BEGIN
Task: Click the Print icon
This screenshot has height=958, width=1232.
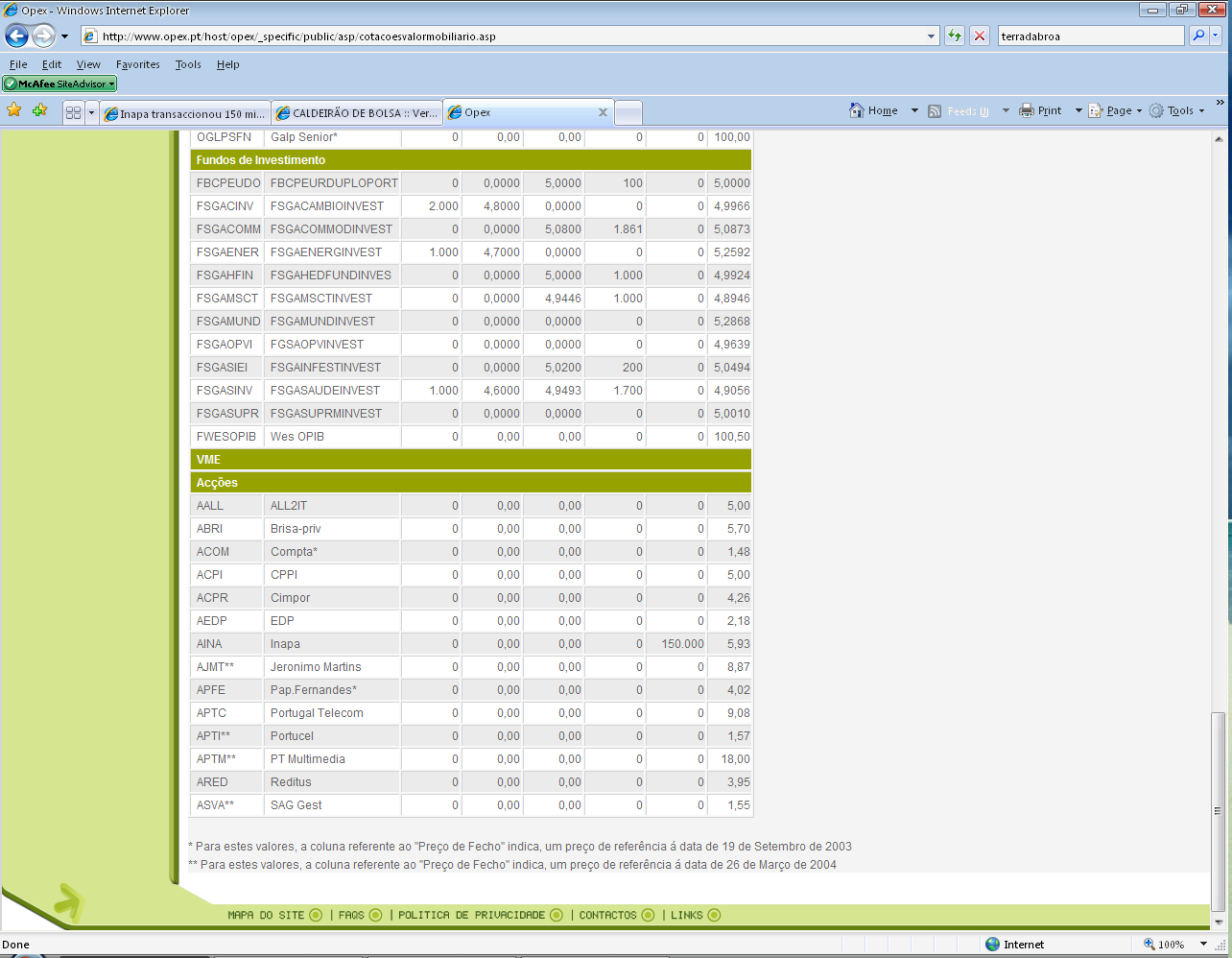Action: (1027, 111)
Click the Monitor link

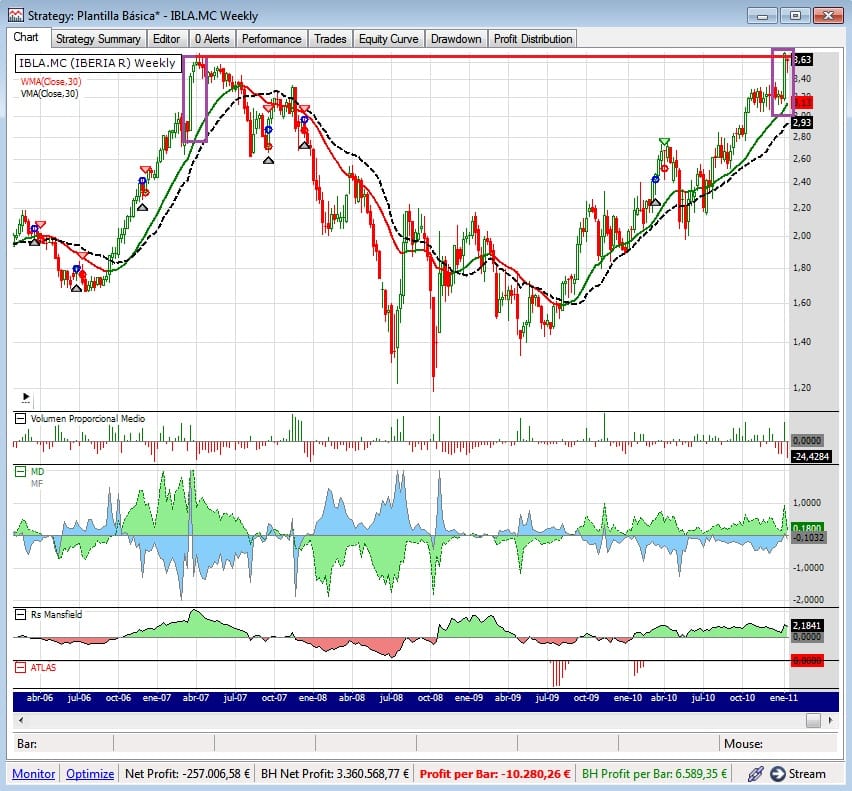[x=33, y=773]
END
Repeat the material verbatim but without any of its pictures.

**Result of the exercise:**
Task: Click the Print icon
This screenshot has height=958, width=1232.
Action: (1027, 111)
Click the Monitor link

[x=33, y=773]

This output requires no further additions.